===== Materials provided
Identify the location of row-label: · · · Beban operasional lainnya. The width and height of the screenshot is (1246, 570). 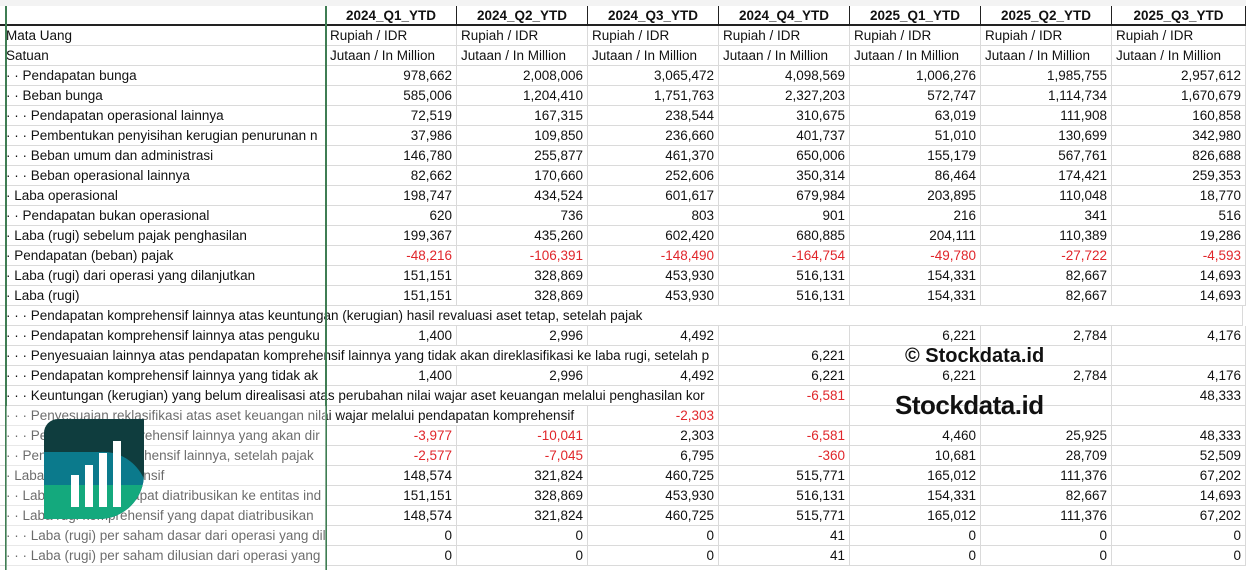
(163, 176).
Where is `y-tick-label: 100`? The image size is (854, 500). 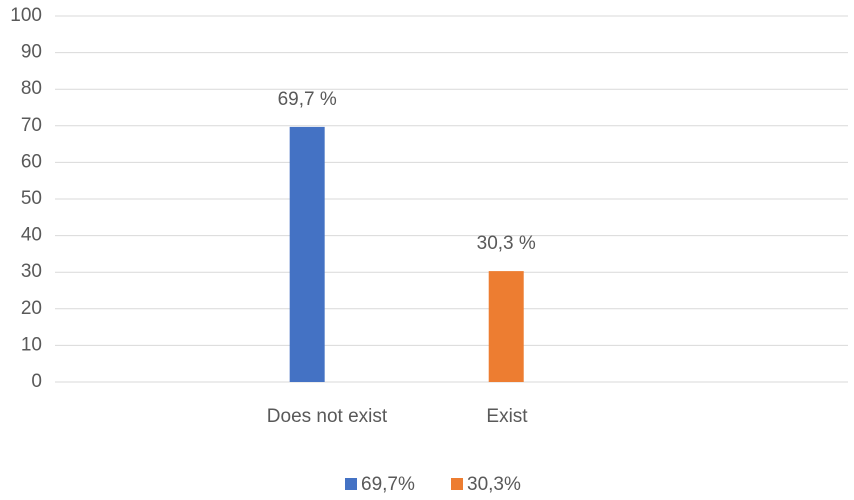
y-tick-label: 100 is located at coordinates (26, 16).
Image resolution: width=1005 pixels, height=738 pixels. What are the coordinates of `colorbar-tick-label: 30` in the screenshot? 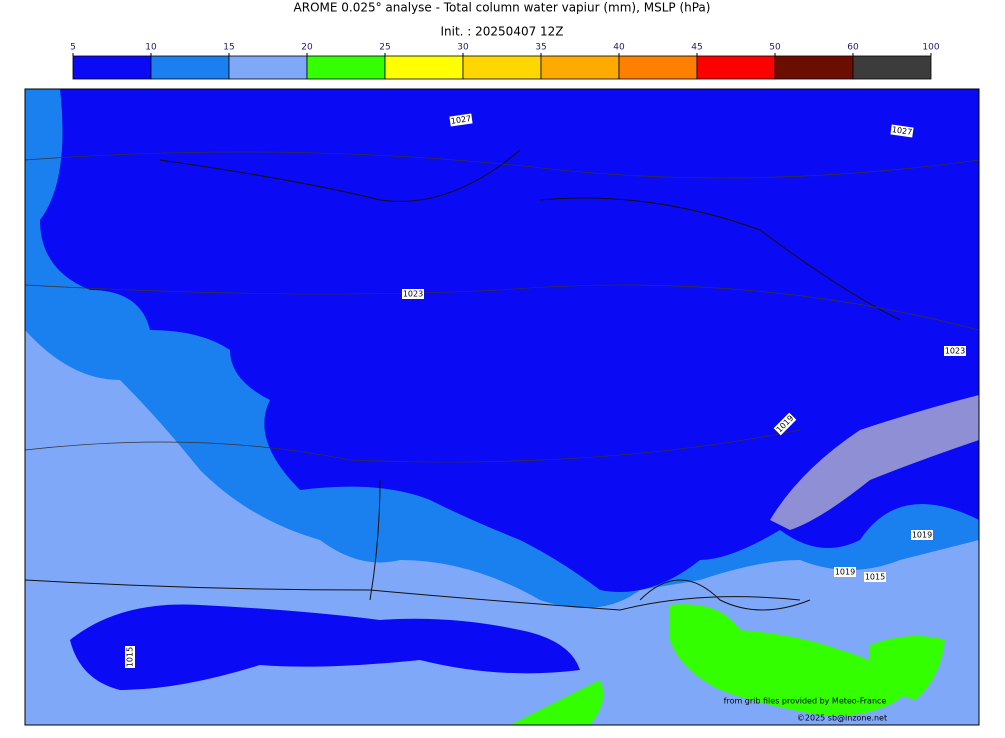 It's located at (463, 48).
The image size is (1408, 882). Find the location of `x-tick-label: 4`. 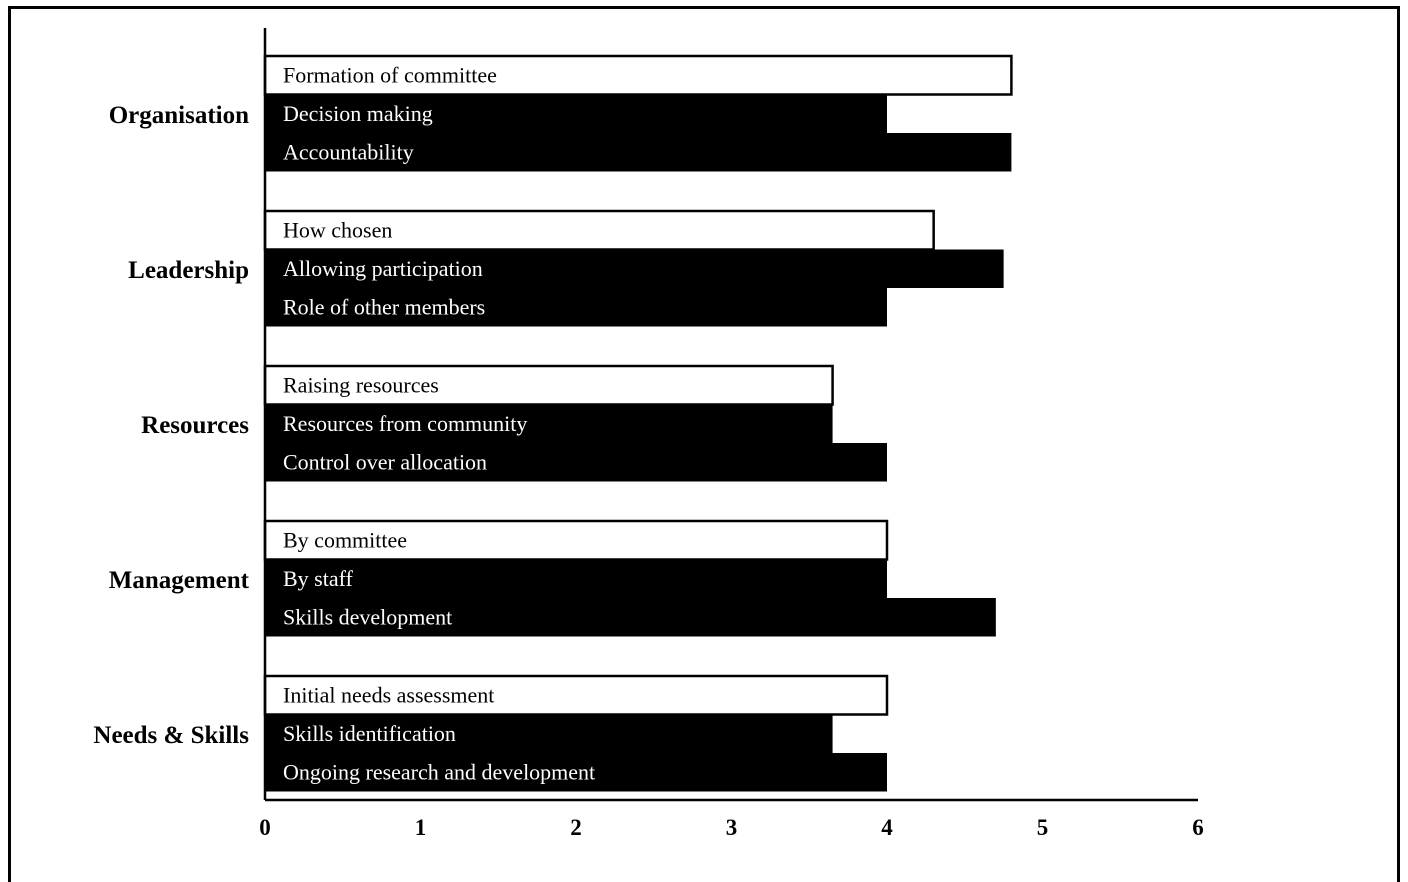

x-tick-label: 4 is located at coordinates (887, 828).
==========
— The problem —
Can you copy the records from the line with "The image size is (1408, 882)." through the end, swapping "location" for "position" and keeping everything else the same? Leave the pictures out.

— Answer to this task —
The image size is (1408, 882). Find the position of `x-tick-label: 4`. 

x-tick-label: 4 is located at coordinates (887, 828).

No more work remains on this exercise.